Text for analysis>
SAMs are typically assembled on metal or metal oxide surfaces. Other substrates such as glass are also used depending on the application. Characterization of these ultrathin films can take many forms. Scanning probe microscopy techniques provide morphological information. Electrochemical characterization is also used. Infrared (IR) and Raman spectroscopies are used routinely to characterize these supramolecular systems.

Methods of Infrared Characterization

Three methods are available to probe the chemistries of these materials in the infrared, each with their own advantages and disadvantages. In some cases, the techniques provide similar results and the choice can be made based on simplicity and cost. In other cases, the choice is not as simple.

Infrared Reflection Absorption Spectroscopy (IRRAS)

Very thin coatings on metal surfaces can be examined by reflection of the IR radiation from the substrate to the detector in a specular reflectance mode.

Specular reflectance is an external reflection method in which light is reflected from a smooth solid surface where the angle of incidence on the sample is exactly equal to the angle of reflection. Specular reflection spectroscopy comprises two distinct types of examinations. The first consists of a metal (a highly reflecting substrate) on which a material has been deposited (for example, films or contaminants). This would be the type of examination applicable to SAMs. The second type of reflection examination involves the reflection from the front surface of a sample (similar to a reflection from a mirror surface).

In the situation of a coating on a reflective surface, the IR beam that is reflected from the metal surface interacts with the coating (sample). As the metal is generally noninteracting, the resulting spectrum is actually an absorption spectrum of the coating material (that is, a reflection-absorption spectrum).

In the infrared reflection absorption spectroscopy (IRRAS) experiment, as the angles of incidence and therefore reflection change from near normal to near grazing, the pathlength increases providing more sample to interact with the IR radiation.

Films that are thinner than the wavelength of light do not give rise to a spectrum when the light is perpendicular to the surface since the standing wave has a node at the surface. There is no interaction with the sample. Parallel (p or 90°) polarized radiation on the other hand was shown by Greenler (2) to have a significant enhancement in the intensity for an absorbing species at close to grazing angle. This effect has been exploited in studying SAMs.

Most sampling accessories have been designed so that the sample is placed face down on a horizontal supporting stage. A high polished substrate (for example, shiny aluminum or a silver or gold mirror) is used for the collection of the reference background for ratioing. The amount of light reflected from a sample is usually quite low, only a few percent, so longer scan times are typical to obtain good signal-to-noise ratios. Experiments such as this have been performed on monolayers with thicknesses of approximately 1 nm.

Figure 1 shows a schematic of a commonly available specular reflectance accessory (Pike 80Spec). With a sample in this accessory, a polarizer is placed in the beam before the sample. Typically, a mercury-cadmium-telluride (MCT) detector and thousands of scans are necessary to obtain good spectra.

Figure 1: The optical layout of a fixed-angle specular reflectance accessory (Pike 80Spec).

Problems to solve>
A) Answer these questions using the passage on infrared characterization of SAMs. Put each answer on its own line, marked like its question.
(i) Other than metal or metal oxide surfaces, what substrate does the passage name for assembling SAMs?
(ii) Who showed that parallel polarized radiation gives a significant intensity enhancement near grazing angle?
(iii) What type of detector is typically needed with the Pike 80Spec accessory?
B) Write a continuation of the passage on infrared characterization of SAMs that begins after its final line, the Figure 1 caption.

Stored data>

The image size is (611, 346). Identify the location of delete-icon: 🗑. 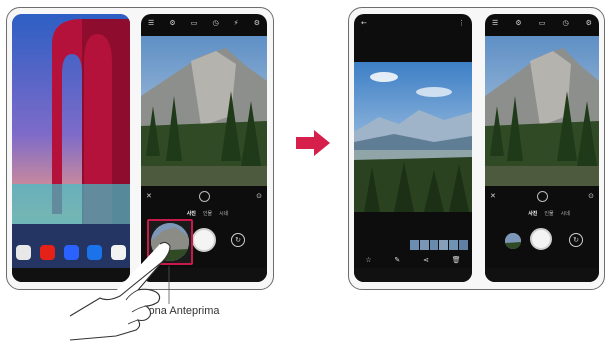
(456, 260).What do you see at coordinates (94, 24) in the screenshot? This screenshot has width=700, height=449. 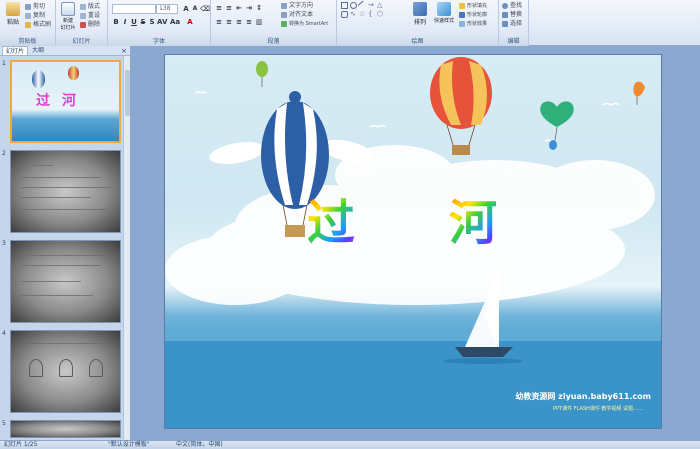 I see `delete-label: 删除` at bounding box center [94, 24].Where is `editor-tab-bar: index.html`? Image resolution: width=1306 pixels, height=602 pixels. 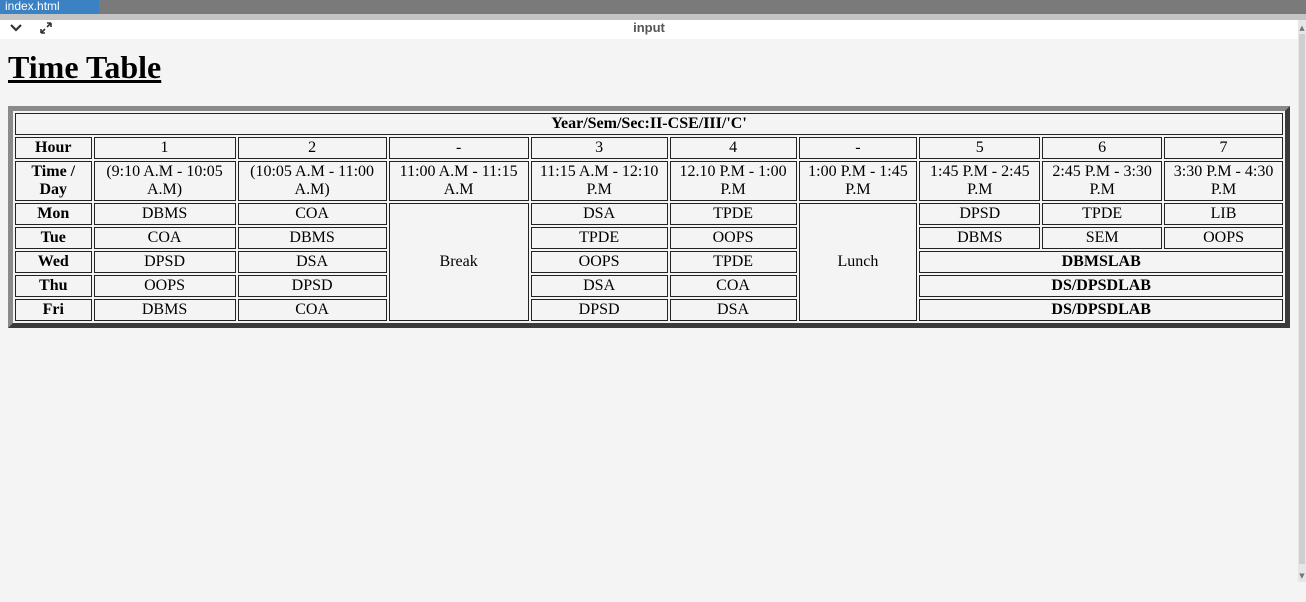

Task-by-task answers>
A)
(i) Glass
(ii) Greenler
(iii) A mercury-cadmium-telluride (MCT) detector

B)
A number of accessories are available to collect this type of data. Some have fixed angles, as with the one shown in Figure 1, and some offer more flexibility and allow multiple angles of incidence.

This technique has three major disadvantages. The first is that one needs to have a clean sample to use as a background. Some of the substrates used (gold, in particular) will react with air and you never have a "pure, clean" surface. An even worse problem is that because the sample itself is so thin, the absorbances are very low. Minor changes in water vapor may show up in the spectrum and may actually be larger than the analytical bands of interest. The third problem is one of dynamic range. In the IRRAS experiment, the sample signal is very low compared to the total energy reaching the detector, especially at the centerburst. Placing a polarizer in the beam will help this situation, but the dynamic range problem can still exist.

Attenuated Total Reflection Spectroscopy

Attenuated total reflection (ATR) spectroscopy has been applied to spectroscopic analysis in many areas. The most common application is the analysis of a sample that cannot be interrogated any other way. Samples such as plastic parts, powders, and gels can all be analyzed by ATR.

This technique relies on total internal reflection. The sample is brought into direct contact with a prism that has a refractive index much higher than the sample. When the angle of incidence of the light into the crystal exceeds the critical angle, total internal reflection takes place. When this total internal reflection occurs, the light penetrates slightly into the sample and produces an absorbance-like spectrum.

The depth of penetration into the sample is governed by two factors: the angle of incidence of the light and the refractive index of the crystal used as the ATR element. At steeper angles, the penetration depth is greater, and with higher refractive indices, the penetration depth is smaller. Using various combinations of these two parameters has led to the ability to profile into a sample over depths of approximately 0.5–45 µm.

A variation on this technique, grazing-angle attenuated total reflection, was first described by Harrick (3) but was not applied extensively until fairly recently. Commercial accessories, using a Ge prism at a 65° angle of incidence and a polarizer with p-polarization have been used to collect spectra of monolayers on surfaces with enhanced sensitivity as described by Harrick.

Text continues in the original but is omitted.